# Fast & Furious 9 knackt Pandemie-Rekord mit 500 Millionen Dollar



## GoodnightSolanin (11. Juli 2021)

Jetzt ist Deine Meinung zu *Fast & Furious 9 knackt Pandemie-Rekord mit 500 Millionen Dollar* gefragt.


						Bitte beachtet: Der Kommentarbereich wird gemäß der Forenregeln moderiert.





			Dieser Inhalt steht nur eingeloggten Mitgliedern zur Verfügung.
        

 Zum Artikel: *Fast & Furious 9 knackt Pandemie-Rekord mit 500 Millionen Dollar*


----------



## ribald (11. Juli 2021)

So unverdient.... argh. 
Der Film ist schrott.....


----------



## Gast1649365804 (11. Juli 2021)

Dom wird nie den Kessel-Flug in weniger als 12 Parsecs schaffen. 😂


----------



## Vordack (11. Juli 2021)

ribald schrieb:


> So unverdient.... argh.
> Der Film ist schrott.....


Ja, leider. 

Bin sehr wohlwollend an ihn herangegangen...aber nein, einfach nein.


----------



## GTAEXTREMFAN (12. Juli 2021)

Ich mag die Reihe eigentlich eher nur "solala"  habe aber fünf Teile auf DVD


----------



## Vordack (12. Juli 2021)

GTAEXTREMFAN schrieb:


> Ich mag die Reihe eigentlich eher nur "solala"  habe aber fünf Teile auf DVD



Ich hab sie alle (außer B & H). Und der Neue kommt nicht in meine Sammlung!


----------



## Rabowke (12. Juli 2021)

Das Franchise hat sich halt leider in eine komplett andere Richtung entwickelt wie es die Wurzeln haben vermuten lassen und das tat meiner Meinung nach der Serie nicht wirklich gut.

Natürlich waren die ersten TFaF-Streifen auch keine Offenbarung, aber sie waren das, was sie sein sollten ... sie haben die Leute für Tuning abgeholt und die Serie hat sich nicht ganz ernst genommen.


----------



## GTAEXTREMFAN (12. Juli 2021)

Vordack schrieb:


> Ich hab sie alle (außer B & H).
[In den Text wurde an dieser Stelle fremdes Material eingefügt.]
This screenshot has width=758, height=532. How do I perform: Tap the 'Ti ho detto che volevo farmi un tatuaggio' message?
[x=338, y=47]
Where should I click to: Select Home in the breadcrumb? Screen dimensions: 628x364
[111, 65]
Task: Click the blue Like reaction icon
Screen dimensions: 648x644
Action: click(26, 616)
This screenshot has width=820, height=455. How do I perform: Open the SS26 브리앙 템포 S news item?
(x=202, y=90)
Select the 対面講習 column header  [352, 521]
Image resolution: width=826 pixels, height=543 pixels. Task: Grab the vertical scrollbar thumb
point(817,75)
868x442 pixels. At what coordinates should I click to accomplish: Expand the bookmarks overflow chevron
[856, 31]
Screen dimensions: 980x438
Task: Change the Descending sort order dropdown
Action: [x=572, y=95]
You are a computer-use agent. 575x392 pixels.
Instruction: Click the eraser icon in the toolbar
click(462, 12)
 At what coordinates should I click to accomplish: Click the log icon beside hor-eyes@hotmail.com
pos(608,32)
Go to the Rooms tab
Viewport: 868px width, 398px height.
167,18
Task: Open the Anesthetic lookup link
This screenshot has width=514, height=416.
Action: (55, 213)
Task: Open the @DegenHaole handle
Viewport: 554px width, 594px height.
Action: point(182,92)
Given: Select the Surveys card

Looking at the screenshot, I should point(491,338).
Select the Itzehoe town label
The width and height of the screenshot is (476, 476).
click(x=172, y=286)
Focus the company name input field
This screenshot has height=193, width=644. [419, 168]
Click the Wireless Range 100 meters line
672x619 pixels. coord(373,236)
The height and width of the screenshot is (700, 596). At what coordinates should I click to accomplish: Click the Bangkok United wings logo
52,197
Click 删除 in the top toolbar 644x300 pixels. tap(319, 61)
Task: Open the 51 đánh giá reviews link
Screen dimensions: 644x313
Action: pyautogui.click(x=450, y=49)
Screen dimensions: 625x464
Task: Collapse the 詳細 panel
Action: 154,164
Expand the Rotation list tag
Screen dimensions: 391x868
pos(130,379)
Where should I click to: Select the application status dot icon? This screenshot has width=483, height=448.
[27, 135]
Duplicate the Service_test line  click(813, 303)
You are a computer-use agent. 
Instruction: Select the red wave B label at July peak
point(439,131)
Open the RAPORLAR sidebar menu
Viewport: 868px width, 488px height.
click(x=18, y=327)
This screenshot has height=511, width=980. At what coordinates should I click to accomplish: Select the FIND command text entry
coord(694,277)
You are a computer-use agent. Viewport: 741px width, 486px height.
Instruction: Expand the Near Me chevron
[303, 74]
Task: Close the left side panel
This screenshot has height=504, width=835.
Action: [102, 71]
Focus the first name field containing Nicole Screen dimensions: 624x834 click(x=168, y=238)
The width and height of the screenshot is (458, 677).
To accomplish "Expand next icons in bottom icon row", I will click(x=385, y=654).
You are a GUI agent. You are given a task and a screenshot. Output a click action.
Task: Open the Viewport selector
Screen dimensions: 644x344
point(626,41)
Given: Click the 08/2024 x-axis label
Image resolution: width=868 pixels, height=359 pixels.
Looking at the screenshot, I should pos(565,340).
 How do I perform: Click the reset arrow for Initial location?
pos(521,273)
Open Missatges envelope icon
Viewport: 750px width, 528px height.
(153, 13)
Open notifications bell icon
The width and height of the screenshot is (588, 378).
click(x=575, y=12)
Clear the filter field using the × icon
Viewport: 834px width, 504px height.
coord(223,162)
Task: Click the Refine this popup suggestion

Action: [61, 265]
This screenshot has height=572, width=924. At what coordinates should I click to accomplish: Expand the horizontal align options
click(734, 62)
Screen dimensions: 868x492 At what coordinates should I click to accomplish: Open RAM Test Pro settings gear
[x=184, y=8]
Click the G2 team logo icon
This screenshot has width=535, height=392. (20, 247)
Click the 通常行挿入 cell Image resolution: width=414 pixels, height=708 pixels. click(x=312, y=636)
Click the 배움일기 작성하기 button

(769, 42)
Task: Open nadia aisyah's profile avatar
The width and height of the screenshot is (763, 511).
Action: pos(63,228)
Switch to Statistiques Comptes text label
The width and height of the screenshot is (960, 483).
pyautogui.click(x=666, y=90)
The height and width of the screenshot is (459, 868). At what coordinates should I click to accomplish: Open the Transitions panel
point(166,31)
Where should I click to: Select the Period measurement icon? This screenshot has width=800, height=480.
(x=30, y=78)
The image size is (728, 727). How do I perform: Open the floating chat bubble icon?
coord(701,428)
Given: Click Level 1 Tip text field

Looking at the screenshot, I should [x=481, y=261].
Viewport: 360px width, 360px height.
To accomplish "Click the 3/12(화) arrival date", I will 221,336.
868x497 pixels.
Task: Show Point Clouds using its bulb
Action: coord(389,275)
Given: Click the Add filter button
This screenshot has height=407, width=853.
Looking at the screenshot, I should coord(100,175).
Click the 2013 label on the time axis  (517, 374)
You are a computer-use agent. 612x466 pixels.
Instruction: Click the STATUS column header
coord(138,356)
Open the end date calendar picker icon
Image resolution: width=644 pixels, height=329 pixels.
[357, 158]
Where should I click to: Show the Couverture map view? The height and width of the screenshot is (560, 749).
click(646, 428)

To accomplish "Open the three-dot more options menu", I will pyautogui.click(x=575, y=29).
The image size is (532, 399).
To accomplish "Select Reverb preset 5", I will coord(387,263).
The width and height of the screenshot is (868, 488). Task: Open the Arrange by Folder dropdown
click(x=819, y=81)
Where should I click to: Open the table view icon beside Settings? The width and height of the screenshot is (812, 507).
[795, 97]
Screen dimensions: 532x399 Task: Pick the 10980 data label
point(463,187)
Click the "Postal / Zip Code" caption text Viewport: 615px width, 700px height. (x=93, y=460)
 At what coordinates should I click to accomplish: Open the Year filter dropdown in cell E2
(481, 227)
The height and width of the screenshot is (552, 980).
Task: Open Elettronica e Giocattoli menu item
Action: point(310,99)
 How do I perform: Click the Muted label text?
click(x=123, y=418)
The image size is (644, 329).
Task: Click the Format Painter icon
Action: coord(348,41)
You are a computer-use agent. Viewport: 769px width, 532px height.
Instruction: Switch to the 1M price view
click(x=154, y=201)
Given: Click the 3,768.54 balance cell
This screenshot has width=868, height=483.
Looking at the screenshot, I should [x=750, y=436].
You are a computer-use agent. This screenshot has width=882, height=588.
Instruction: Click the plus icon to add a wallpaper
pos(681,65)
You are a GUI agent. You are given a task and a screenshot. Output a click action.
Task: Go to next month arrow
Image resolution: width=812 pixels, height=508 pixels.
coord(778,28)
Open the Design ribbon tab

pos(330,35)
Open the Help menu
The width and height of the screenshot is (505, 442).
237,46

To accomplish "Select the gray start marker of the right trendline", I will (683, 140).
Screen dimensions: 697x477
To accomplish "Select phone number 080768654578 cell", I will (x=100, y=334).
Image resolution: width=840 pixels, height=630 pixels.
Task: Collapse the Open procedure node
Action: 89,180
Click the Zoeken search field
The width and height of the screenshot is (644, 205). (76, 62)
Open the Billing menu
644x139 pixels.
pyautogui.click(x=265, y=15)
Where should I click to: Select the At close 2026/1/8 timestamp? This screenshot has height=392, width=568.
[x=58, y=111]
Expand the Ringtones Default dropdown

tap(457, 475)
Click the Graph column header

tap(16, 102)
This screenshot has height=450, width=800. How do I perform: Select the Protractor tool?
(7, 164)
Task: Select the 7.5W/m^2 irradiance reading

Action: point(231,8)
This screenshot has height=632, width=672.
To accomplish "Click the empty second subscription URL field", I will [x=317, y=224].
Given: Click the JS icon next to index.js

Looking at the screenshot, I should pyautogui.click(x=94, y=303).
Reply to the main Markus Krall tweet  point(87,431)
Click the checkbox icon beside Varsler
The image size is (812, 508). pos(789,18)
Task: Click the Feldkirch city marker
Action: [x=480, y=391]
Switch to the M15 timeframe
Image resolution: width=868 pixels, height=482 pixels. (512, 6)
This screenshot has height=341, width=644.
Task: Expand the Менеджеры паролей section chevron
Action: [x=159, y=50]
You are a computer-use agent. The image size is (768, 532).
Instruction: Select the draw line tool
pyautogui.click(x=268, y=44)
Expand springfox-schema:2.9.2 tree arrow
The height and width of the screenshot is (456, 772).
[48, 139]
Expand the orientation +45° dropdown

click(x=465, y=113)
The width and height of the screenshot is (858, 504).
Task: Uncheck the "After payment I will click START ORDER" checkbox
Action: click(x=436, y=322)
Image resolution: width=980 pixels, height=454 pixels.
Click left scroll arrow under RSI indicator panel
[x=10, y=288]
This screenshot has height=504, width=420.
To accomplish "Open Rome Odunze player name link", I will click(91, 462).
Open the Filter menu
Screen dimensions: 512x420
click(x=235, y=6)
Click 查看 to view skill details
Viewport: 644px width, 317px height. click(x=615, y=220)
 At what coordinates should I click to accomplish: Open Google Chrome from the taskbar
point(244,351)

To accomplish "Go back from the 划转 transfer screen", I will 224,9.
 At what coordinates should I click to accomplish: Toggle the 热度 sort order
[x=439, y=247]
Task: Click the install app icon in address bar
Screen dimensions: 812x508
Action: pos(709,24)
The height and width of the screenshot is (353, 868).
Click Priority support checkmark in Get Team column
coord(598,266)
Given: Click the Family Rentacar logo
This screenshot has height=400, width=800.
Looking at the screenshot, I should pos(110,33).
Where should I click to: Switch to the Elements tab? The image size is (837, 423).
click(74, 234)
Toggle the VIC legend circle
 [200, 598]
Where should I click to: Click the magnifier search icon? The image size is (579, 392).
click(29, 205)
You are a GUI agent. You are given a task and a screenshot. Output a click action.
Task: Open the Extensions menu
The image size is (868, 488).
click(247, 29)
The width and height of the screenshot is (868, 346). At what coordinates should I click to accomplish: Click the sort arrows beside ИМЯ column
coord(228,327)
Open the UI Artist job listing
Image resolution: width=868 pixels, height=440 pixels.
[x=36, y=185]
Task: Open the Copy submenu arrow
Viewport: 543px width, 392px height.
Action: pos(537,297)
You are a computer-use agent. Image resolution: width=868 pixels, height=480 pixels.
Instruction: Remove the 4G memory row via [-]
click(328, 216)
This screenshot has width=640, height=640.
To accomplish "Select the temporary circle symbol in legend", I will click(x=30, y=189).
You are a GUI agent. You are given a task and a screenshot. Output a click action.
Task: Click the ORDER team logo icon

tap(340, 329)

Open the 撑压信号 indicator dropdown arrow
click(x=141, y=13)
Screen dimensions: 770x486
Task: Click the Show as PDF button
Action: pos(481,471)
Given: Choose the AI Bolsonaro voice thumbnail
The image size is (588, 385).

Und der Neue kommt nicht in meine Sammlung!


Ich werde gar keinen weitern Teil mehr kaufen. Für mich ist das Thema mittlerweile wohl durch. Die guten alten Zeiten sind wohl vorbei - jedenfalls für mich


----------



## MarcHammel (12. Juli 2021)

Nach wie vor ist es (für mich) eine Film-Reihe, die genau das ist, was sie sein will: völlig übertriebene Action. Das war Teil 1 schon und wird mit Teil 9 nicht anders sein. Auch mit Teil 10 nicht. 

Ich hab bisher alle Teile gern geschaut und das meist an nem gemütlichen Abend mit Freunden und ein paar Bier. Wer Anspruch sucht, sollte bei europäischen Arthouse-Filmen bleiben.


----------



## Vordack (12. Juli 2021)

MarcHammel schrieb:


> Nach wie vor ist es (für mich) eine Film-Reihe, die genau das ist, was sie sein will: völlig übertriebene Action. Das war Teil 1 schon und wird mit Teil 9 nicht anders sein. Auch mit Teil 10 nicht.
> 
> Ich hab bisher alle Teile gern geschaut und das meist an nem gemütlichen Abend mit Freunden und ein paar Bier. Wer Anspruch sucht, sollte bei europäischen Arthouse-Filmen bleiben.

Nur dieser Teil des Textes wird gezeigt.